Crime policy has been an area of perennial concern for the Harper government and its base. In 2014, Public Safety Minister Stephen Blaney suggested that all convicted criminals (even those convicted of minor offenses) should be imprisoned — but no one believes that is actually possible. The government has also passed empty bills on sentencing and the protection of police animals which will have almost no practical effect on the judicial process. The Harper government has implemented a number of substantive crime bills, but it is just as often rhetoric and public messaging that have altered the purpose and nature of our judicial process in the eyes of Canadians. Policies that encourage rehabilitation and reintegration have been all but subsumed by the need to punish and imprison.
Canada’s commitment to foreign aid has also been hollowed out. While ostensibly we continue to support efforts to reduce global poverty, the merger of the standalone Canadian International Development Agency into the Department of Foreign Affairs and International Trade represented the Harper government’s transformation of foreign aid into a mechanism for resource development. Countries that accept our aid, now must also accept the presence of the Canadian extractive industry, often including companies with a history of human rights abuses and failure to comply with environmental standards.
While foreign affairs is a policy area where reliance on rhetoric is common, critics argue that the Harper decade has been marked by foreign posturing and domestic pandering at the expense of good diplomacy and our international reputation. We can point to many examples — the extravagant, unconditional support of Ukraine springs to mind. Harper’s proclamation was welcomed by the large diaspora of Ukrainian Canadians, but dismissed by international powers as bluster from a military lightweight. Or Israel – where Canada’s official stance on issues such as Israeli settlements in occupied territories, the status of East Jerusalem, or the rights of Palestinian refugees to return, has not changed, but Harper’s public statements and Canada’s staunch support of Israel at the UN suggest we are fully aligned with the most right-wing government in Israeli history. Harper has also taken action to negate criticism of the state of Israel at home, even accusing detractors of anti-Semitism. Commentators are quick to note that Harper’s noisy and controversial rhetorical posturing in the Middle East has not only damaged our international standing, but has helped to entrench the mutually destructive status quo in Israel/Palestine.

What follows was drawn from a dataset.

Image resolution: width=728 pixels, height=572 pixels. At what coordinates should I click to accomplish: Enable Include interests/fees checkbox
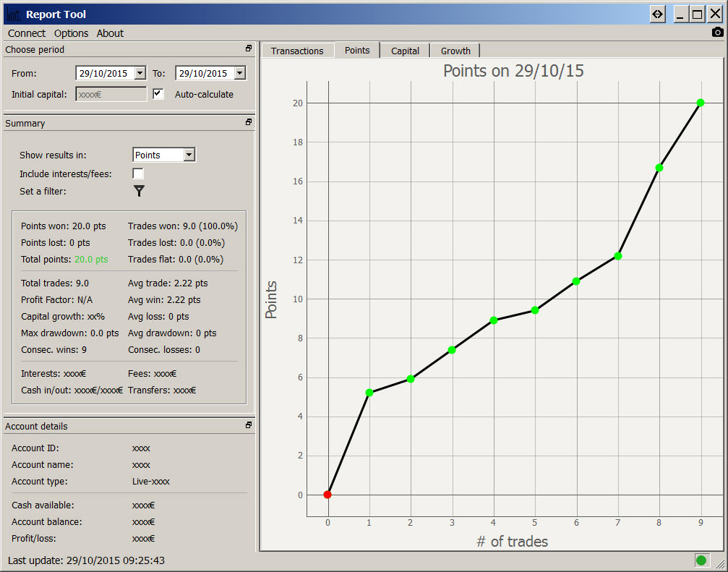point(138,174)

Though Canada has changed, it is our belief that Canadians have not.
Ten years on, the Conservative party’s finely crafted and meticulously calculated campaign has begun to show cracks, revealing a suffocating dependence on fear, callousness, and blinding self-interest.

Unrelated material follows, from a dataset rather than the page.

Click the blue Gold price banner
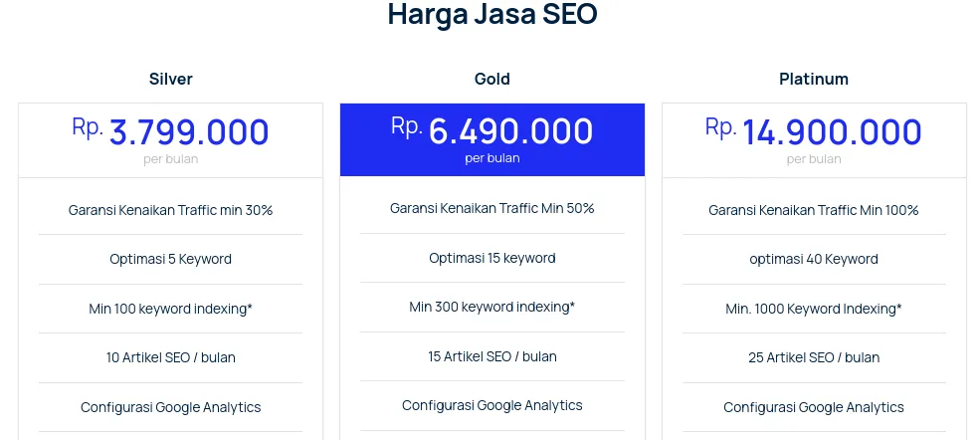Screen dimensions: 980x440 491,139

Canadians are looking for a different approach. One that embraces diversity and understands what we can achieve together. One that recognizes social inequality to be a real problem that requires our collective efforts to solve. One that does not project fear of the unknown but explores possibilities with a sense of optimism and ingenuity.
On Monday, it is our hope that others will feel the same, and choose to reorient our nation towards a more inclusive, tolerant, and imaginative future.